__TASK TO COMPLETE__:
Reproduce verbatim every line of the data from the line containing "Čistící zóny (43, 929)" through the end of the data, including both ends.
============
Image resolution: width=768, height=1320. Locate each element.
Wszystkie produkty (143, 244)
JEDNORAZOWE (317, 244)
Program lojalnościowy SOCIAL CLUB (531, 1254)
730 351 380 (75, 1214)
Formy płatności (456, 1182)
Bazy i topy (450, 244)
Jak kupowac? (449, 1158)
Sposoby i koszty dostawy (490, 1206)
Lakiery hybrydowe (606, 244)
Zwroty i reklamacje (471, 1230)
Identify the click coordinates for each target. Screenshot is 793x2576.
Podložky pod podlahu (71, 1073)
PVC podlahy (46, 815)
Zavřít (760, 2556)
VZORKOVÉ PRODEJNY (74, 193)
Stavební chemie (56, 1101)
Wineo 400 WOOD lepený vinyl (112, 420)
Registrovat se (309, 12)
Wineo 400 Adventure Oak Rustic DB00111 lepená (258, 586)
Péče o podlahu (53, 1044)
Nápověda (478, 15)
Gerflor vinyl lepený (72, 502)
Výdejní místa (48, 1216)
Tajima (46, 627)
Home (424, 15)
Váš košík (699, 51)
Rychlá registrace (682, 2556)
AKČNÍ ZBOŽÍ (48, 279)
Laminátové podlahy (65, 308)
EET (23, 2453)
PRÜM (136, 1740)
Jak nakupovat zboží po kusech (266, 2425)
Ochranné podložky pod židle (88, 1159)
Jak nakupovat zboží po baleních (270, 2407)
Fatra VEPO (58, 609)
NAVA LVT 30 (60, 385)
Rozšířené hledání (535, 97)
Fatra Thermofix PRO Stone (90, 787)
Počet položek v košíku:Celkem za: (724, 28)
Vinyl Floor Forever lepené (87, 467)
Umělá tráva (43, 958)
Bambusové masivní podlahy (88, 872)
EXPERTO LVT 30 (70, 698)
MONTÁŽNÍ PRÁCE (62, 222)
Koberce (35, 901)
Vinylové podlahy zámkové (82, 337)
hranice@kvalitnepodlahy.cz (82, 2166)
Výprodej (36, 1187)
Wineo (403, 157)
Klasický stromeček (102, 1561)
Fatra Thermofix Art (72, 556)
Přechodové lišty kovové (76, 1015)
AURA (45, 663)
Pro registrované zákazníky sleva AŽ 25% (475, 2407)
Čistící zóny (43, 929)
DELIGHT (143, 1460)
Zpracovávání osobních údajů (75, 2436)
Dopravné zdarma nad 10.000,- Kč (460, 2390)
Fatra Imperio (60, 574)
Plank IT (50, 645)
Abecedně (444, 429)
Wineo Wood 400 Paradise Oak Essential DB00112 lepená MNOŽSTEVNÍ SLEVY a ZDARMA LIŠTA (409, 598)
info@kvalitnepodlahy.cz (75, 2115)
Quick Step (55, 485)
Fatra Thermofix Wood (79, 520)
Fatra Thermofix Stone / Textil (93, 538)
============
__ANSWER TO THE PROBLEM__:
Čistící zóny (43, 929)
DELIGHT (143, 1460)
Zpracovávání osobních údajů (75, 2436)
Dopravné zdarma nad 10.000,- Kč (460, 2390)
Fatra Imperio (60, 574)
Plank IT (50, 645)
Abecedně (444, 429)
Wineo Wood 400 Paradise Oak Essential DB00112 lepená MNOŽSTEVNÍ SLEVY a ZDARMA LIŠTA (409, 598)
info@kvalitnepodlahy.cz (75, 2115)
Quick Step (55, 485)
Fatra Thermofix Wood (79, 520)
Fatra Thermofix Stone / Textil (93, 538)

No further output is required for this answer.